Между нами ходили надзиратели, следя за тем, чтобы мы не разговаривали друг с другом. В первые недели надзиратели из других секций и даже других тюрем приходили посмотреть на нас, как на коллекцию редких животных в клетке. Работа была утомительной и трудной. Она не согревала нас, но все наши мышцы от нее болели.
Июнь и июль были на острове Роббен самыми мрачными месяцами. Стояла зима, начинались холодные дожди. Казалось, температура не поднималась выше плюс сорока градусов по Фаренгейту[76]
. Даже на солнце я в своей холщовой куртке цвета «хаки» постоянно дрожал от холода. Именно тогда я впервые понял выражение: «Холод пробирает до костей». В полдень мы делали перерыв на обед. В первую неделю нам давали только суп, который ужасно вонял. Во второй половине дня нам разрешали, выстроившись в ряд по одному, в течение получаса прогуливаться по двору под строгим контролем надзирателей.В один из первых дней наших каменных работ надзиратель скомандовал Ахмеду Катраду отвезти тачку, наполненную гравием, к грузовику, припаркованному у входа. Ахмед был щуплым парнем, не привыкшим к тяжелому физическому труду. Он не смог даже сдвинуть с места нагруженную до краев тачку. Надзиратели, увидев это, закричали: «Laat daardie kruiwa loop!» («Двигай эту тачку!») Когда Ахмеду, наконец, удалось стронуть тачку с места, она чуть не опрокинулась, и надзиратели начали издевательски смеяться. Я видел, что Ахмед был полон решимости не давать им повода для веселья. Я знал, как следует правильно обращаться с тачкой, и вскочил, чтобы помочь Ахмеду. Прежде чем мне велели вернуться на свое место, я успел сказать ему, чтобы он катил тачку медленно, что это вопрос равновесия, а не силы. Он кивнул, а затем осторожно покатил тачку через двор. Надзиратели прекратили свой смех.

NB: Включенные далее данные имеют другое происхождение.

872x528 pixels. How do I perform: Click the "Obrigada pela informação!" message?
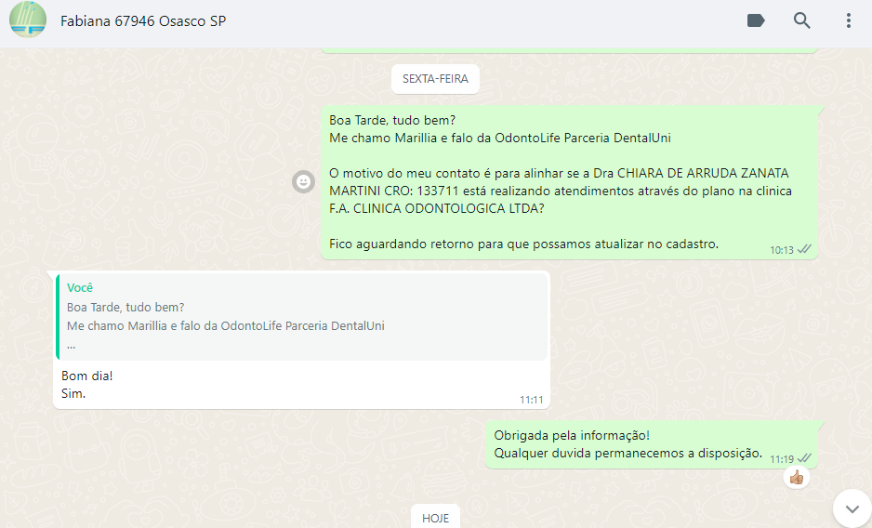[x=572, y=435]
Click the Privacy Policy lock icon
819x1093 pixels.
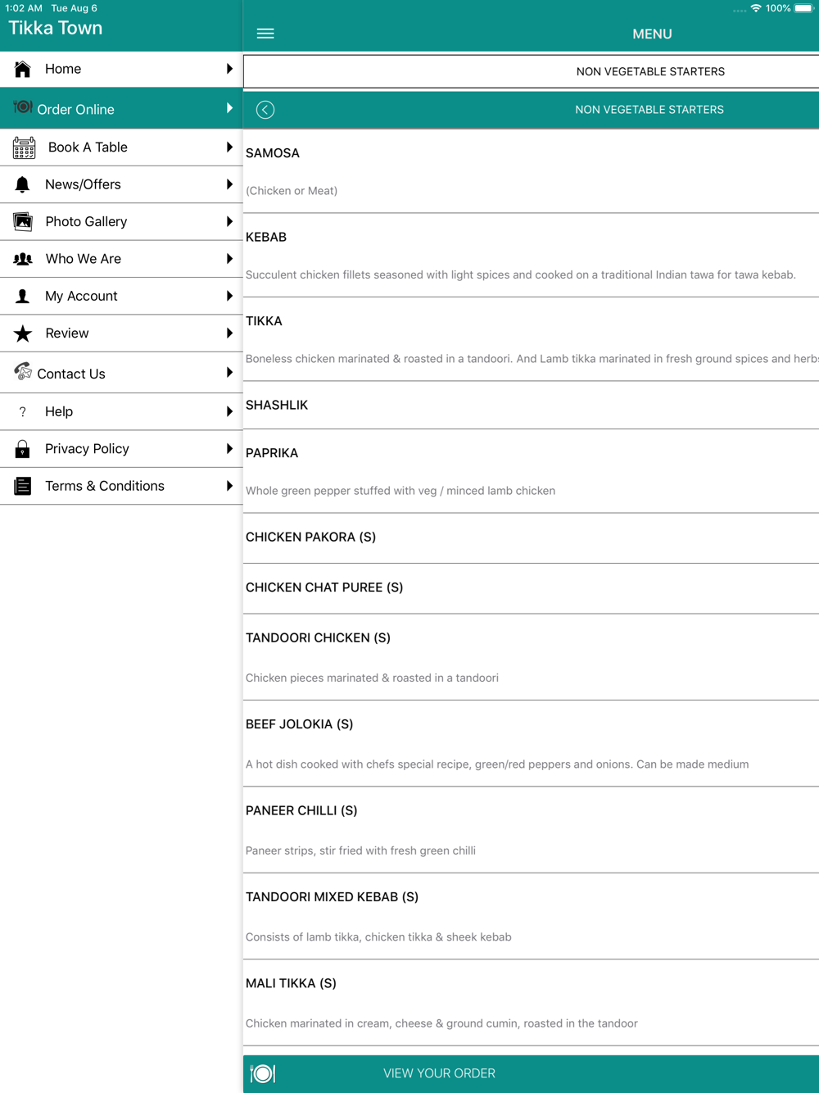(x=23, y=449)
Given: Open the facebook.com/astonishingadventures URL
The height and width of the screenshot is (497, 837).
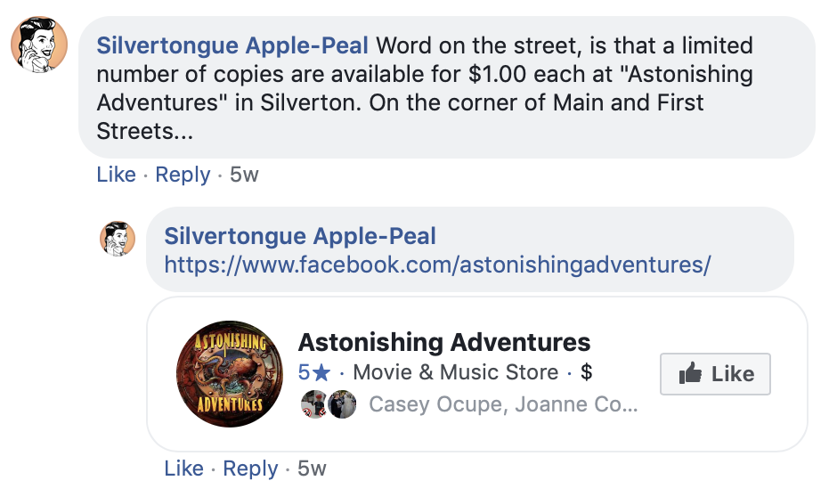Looking at the screenshot, I should [437, 265].
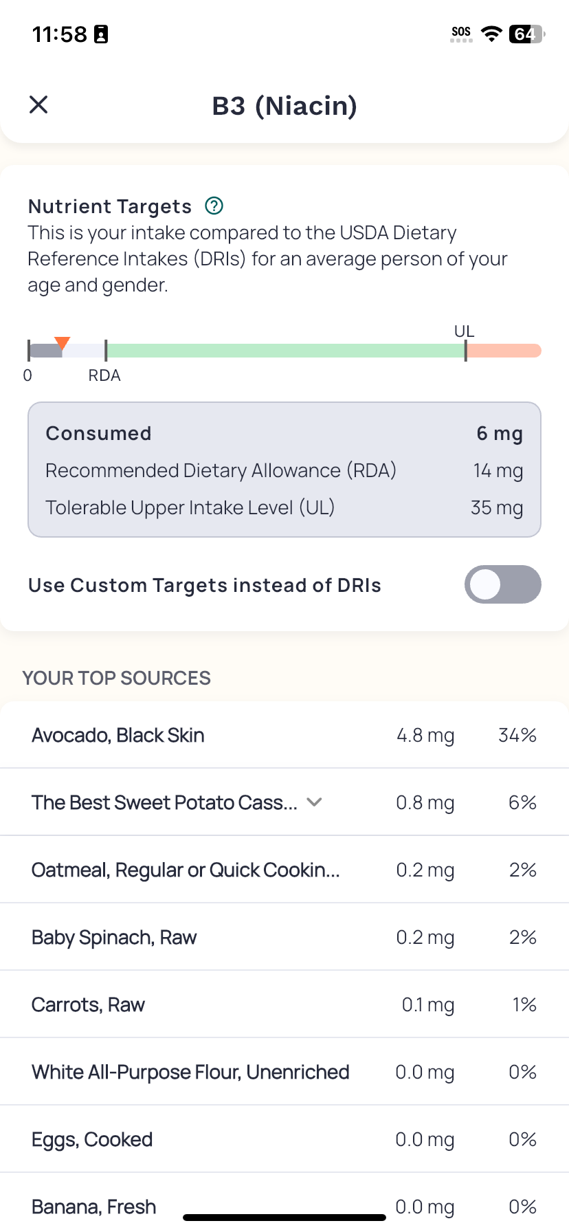569x1232 pixels.
Task: Tap the ID card icon beside clock
Action: pos(101,34)
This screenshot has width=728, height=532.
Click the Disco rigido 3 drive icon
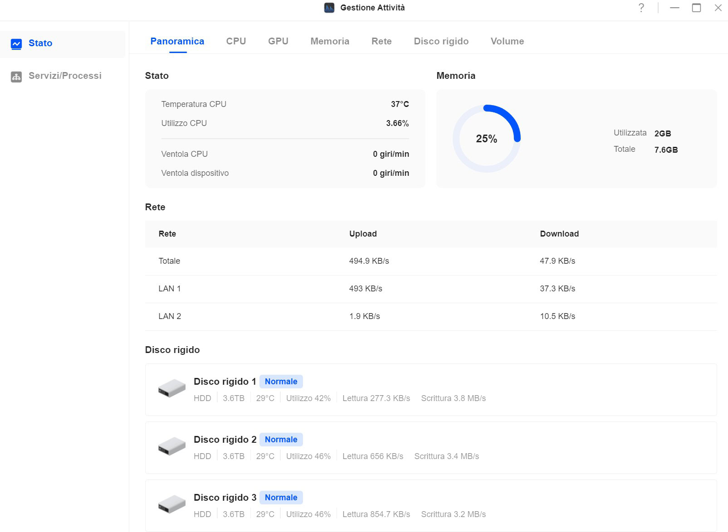click(171, 504)

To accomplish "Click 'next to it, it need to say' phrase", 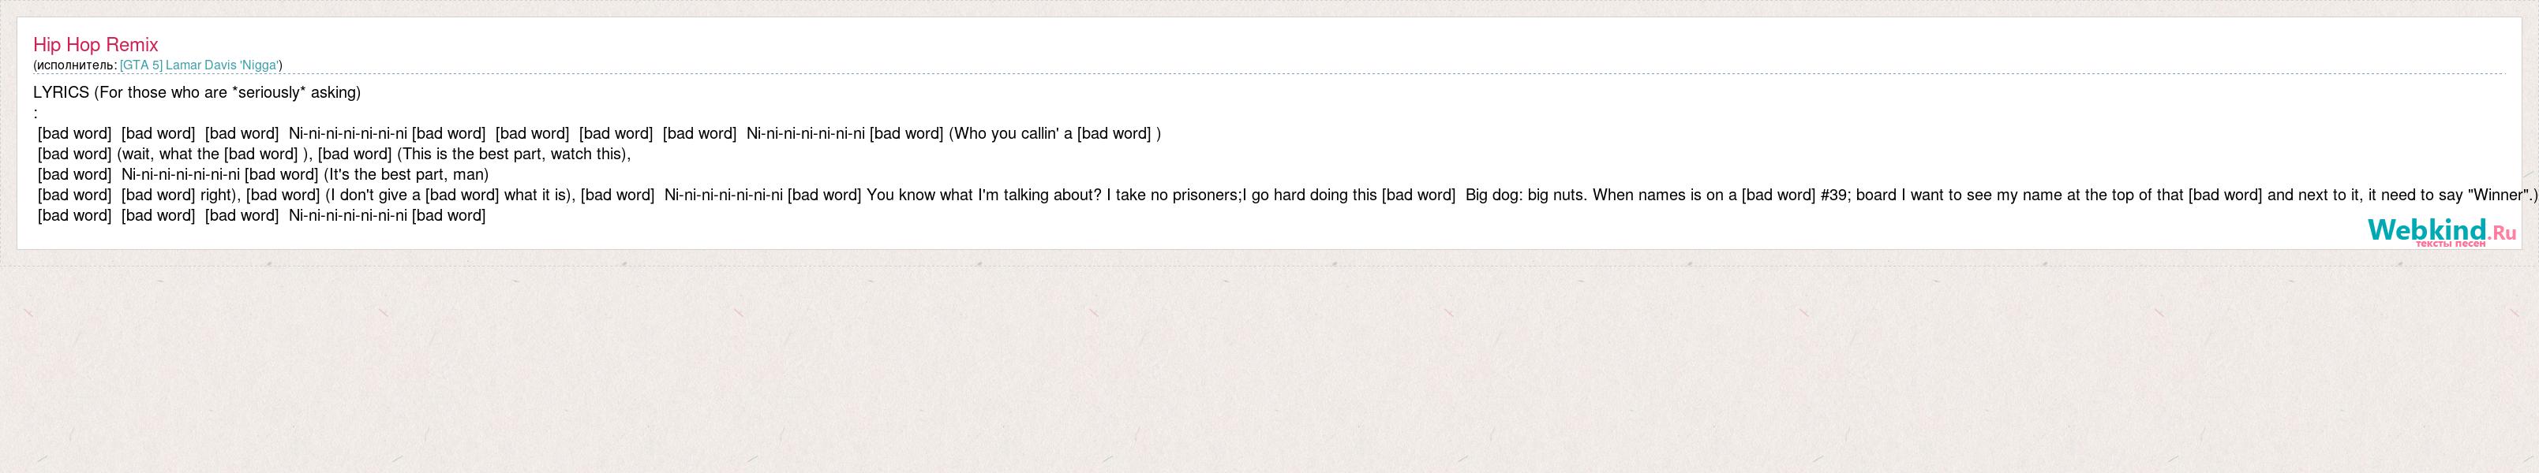I will (x=2379, y=195).
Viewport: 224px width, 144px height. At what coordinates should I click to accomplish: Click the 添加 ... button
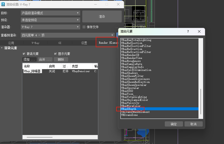[x=30, y=59]
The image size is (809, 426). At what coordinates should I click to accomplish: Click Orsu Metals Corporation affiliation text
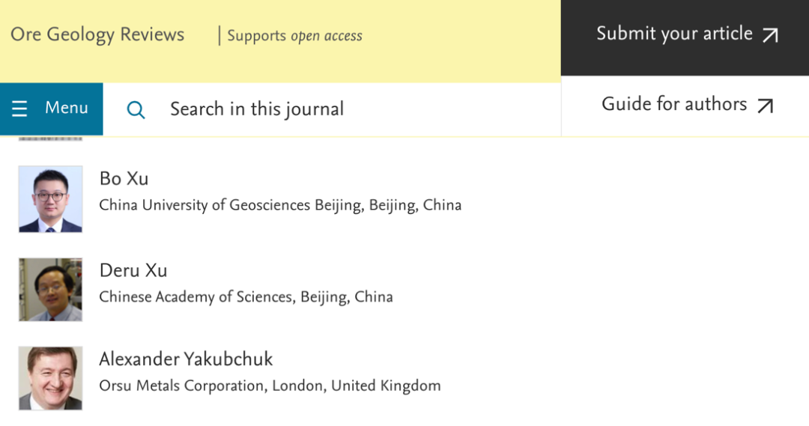coord(270,386)
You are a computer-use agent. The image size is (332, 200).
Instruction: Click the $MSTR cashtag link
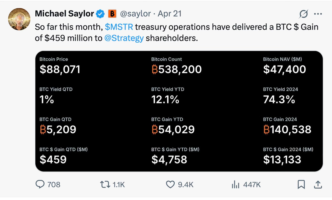click(x=119, y=27)
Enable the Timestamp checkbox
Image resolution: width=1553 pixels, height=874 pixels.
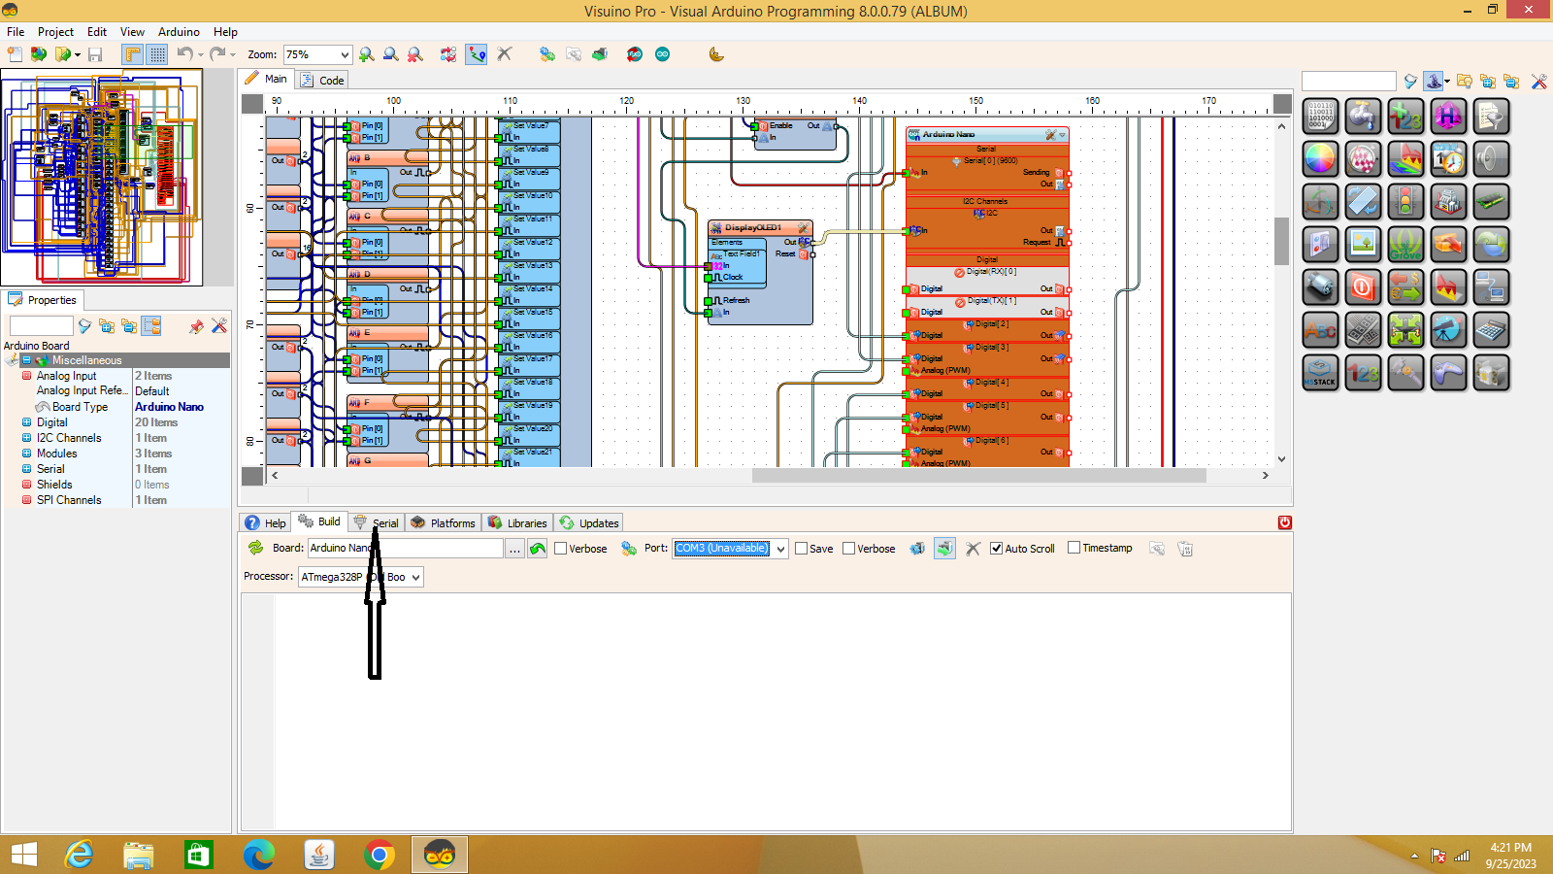(1074, 549)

На следующее утро тюремная администрация поставила во дворе огромный чан и объявила, что к концу недели он должен быть наполовину заполнен. Мы усердно работали и смогли выполнить это требование. На следующей неделе дежурный надзиратель объявил, что теперь мы должны заполнить этот чан на три четверти. Мы работали с еще бо́льшим усердием – и решили эту задачу. После этого нам приказали наполнить чан доверху. Мы поняли, что больше нельзя такого терпеть и поддаваться на провокации, но промолчали. Нам даже удалось наполнить чан до краев, однако украдкой мы, перешептываясь, договорились друг с другом: никаких норм. На следующей неделе мы, по существу, начали нашу первую «неторопливую» забастовку на острове: мы работали вдвое медленнее, чем раньше, в знак протеста против чрезмерных требований к нам. Охранники сразу же увидели это и пригрозили нам, однако мы не стали увеличивать темп и продолжили свою тактику.
Остров Роббен существенно изменился с тех пор, как я провел там две недели в 1962 году. В то время там содержалось мало заключенных, и остров больше походил на место проведения какого-то эксперимента, чем на полноценную тюрьму. Два года спустя остров Роббен, без сомнения, стал самым суровым, самым жестоким форпостом в пенитенциарной системе Южной Африки. Заключенным приходилось теперь весьма тяжело в ней хотя бы с учетом изменений, произошедших в тюремном персонале. Исчезли цветные надзиратели, которые снабжали сигаретами и в целом сочувствовали им. Теперь все надзиратели были белыми, которые в подавляющем большинстве говорили на африкаанс и добивались, чтобы мы относились к ним, как слуги относятся к своим хозяевам. Так, например, они требовали, чтобы мы называли baas, чему мы энергично сопротивлялись. Расовое разделение на острове Роббен стало абсолютным: здесь не было ни чернокожих надзирателей, ни белых заключенных.
Перевод из одной тюрьмы в другую всегда требует периода адаптации. Однако переместиться на остров Роббен было все равно что оказаться в другой стране. Его изолированное расположение превращало его не просто в очередную тюрьму, но в совершенной иной мир, живущий по своим собственным правилам, резко отличавшимся от норм вашего прежнего мира. Приподнятое настроение, с которым мы покинули тюрьму «Претория Локал», было подавлено суровой атмосферой тюремных порядков на острове Роббен. Мы со всей очевидностью для себя осознали, что наша жизнь здесь будет безнадежно мрачной. В тюрьме «Претория Локал» мы чувствовали связь со своими сторонниками и семьями – на острове Роббен мы ощущали себя полностью отрезанными от всего остального мира, и так оно и было на самом деле. Нам оставалось утешаться лишь общением друг с другом, но это было единственное наше утешение. Тем не менее мое смятение и растерянность быстро сменились ощущением, что для меня началась новая борьба.